The price of inflation in the country rose 21 percent last month – more than four times the size of Turkey’s central bank. But Turkish political analysts and some economists say the prices are lower.

“According to [independent inflation research group] The rise in ENAG prices is about 60 percent, so a small increase in pay rises in line with inflation, “Harun Ozturkler, professor of economics at Kırıkkale University, told Al Jazeera. staff have prioritized.

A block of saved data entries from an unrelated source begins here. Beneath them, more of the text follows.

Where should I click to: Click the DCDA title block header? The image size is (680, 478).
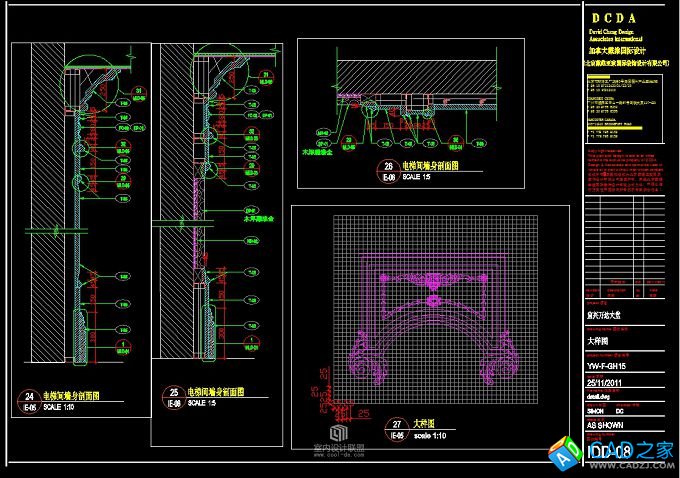(x=628, y=17)
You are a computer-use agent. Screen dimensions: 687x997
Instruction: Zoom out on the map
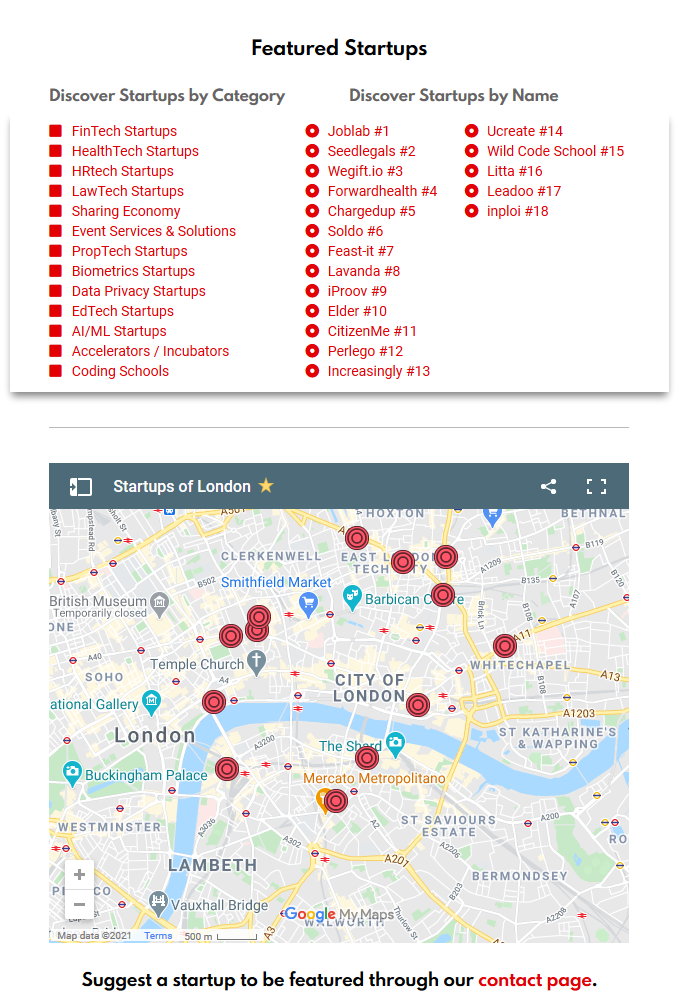(79, 904)
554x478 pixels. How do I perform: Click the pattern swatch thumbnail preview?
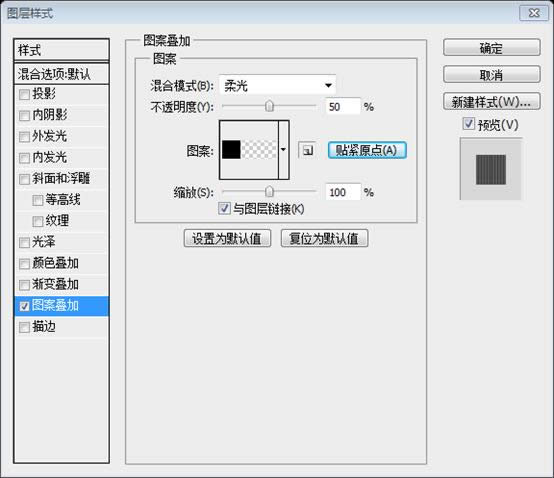249,150
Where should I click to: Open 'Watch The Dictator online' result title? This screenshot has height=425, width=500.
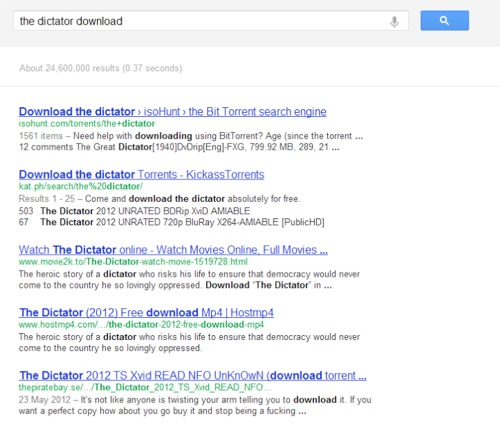pyautogui.click(x=173, y=250)
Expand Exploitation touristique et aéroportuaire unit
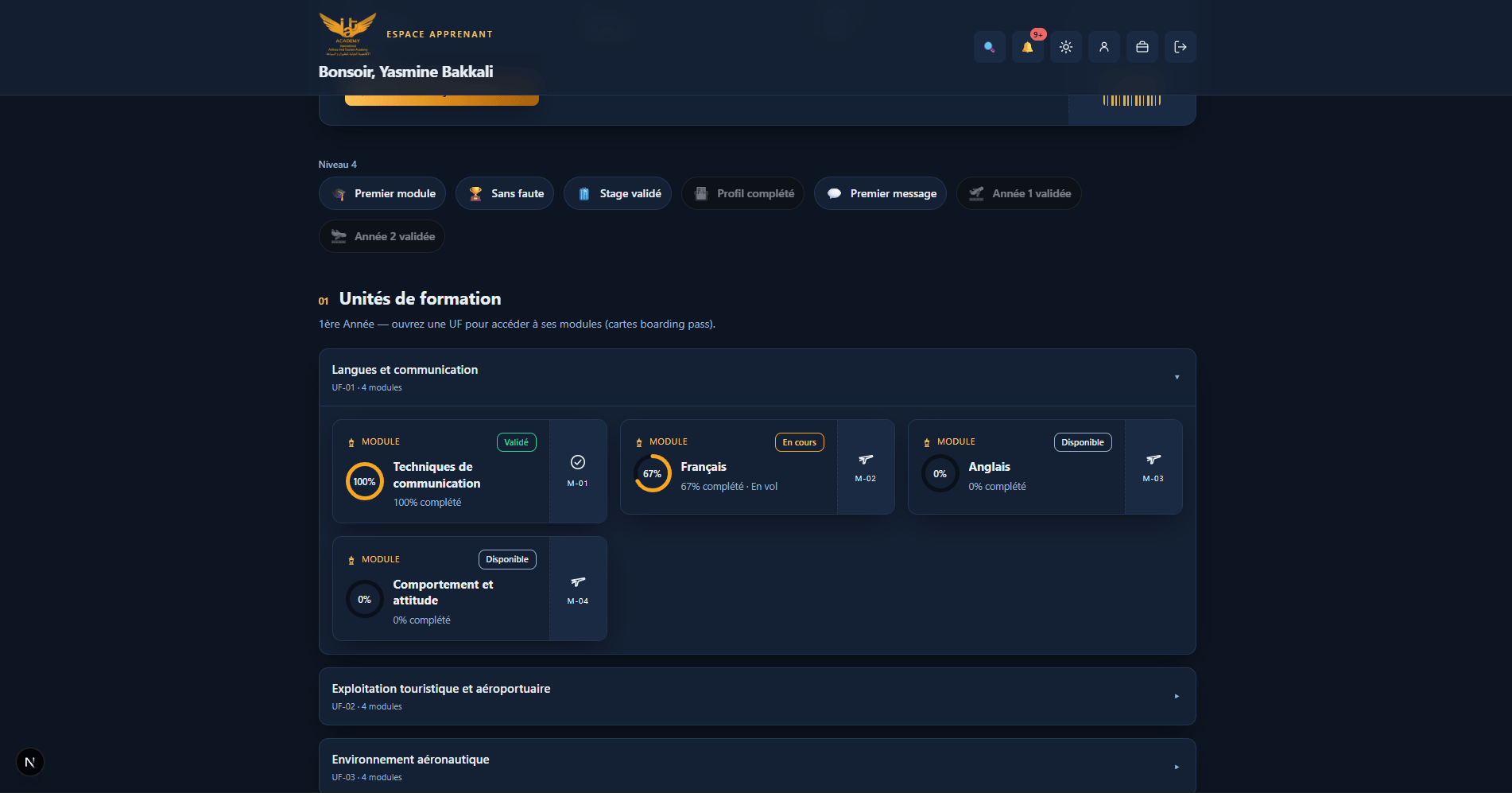Image resolution: width=1512 pixels, height=793 pixels. pos(757,697)

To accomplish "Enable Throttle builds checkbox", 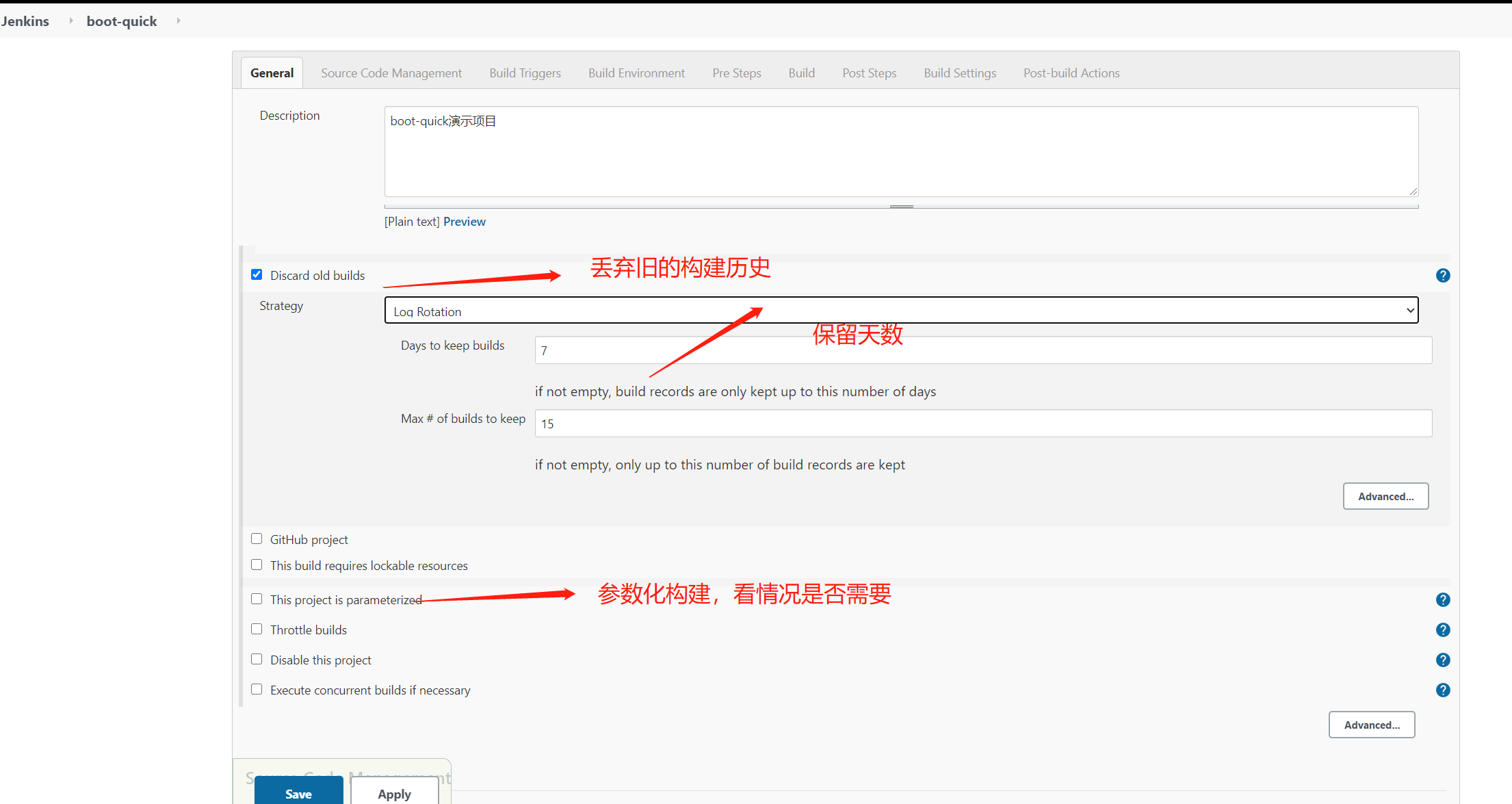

The Lira depreciated on Thursday as the Turkish central bank cut interest rates by 14 percent – the fifth dividend since September.

Reducing interest rates on rising inflation is in stark contrast to many economies because lowering the borrowing rate reduces inflation.

But Erdogan insists that low interest rates will offset inflation, boost economic growth, export electricity and create jobs. Over the past two years, he has fired three Central Bank of the Republic of Turkey (CBRT) governors. He also said that foreigners and their allies were destroying Turkey’s economy.

“President Erdogan will continue to tell CBRT critics to test his unconventional views that lower interest rates are needed to lower interest rates,” said Jason Tuvey, a market economist at Capital Economics in a letter to clients on Thursday, adding that. “This money is about to do well for the year since 1995!”

The central bank, which has resold several dollars in recent weeks to meet the call, indicated in a statement that the downturn was already over.

With the elections to be held in 2023, Erdogan had said on Thursday that he would continue to press for low borrowing.

But economists believe Thursday they announced the minimum wage raised before the election.

“It also shows that the government is planning to go to the polls sometime in 2022,” Ozturkler told Al Jazeera. “One of the most important factors that influences the choice of Turkish voters is low pay, and the government is aware of it.”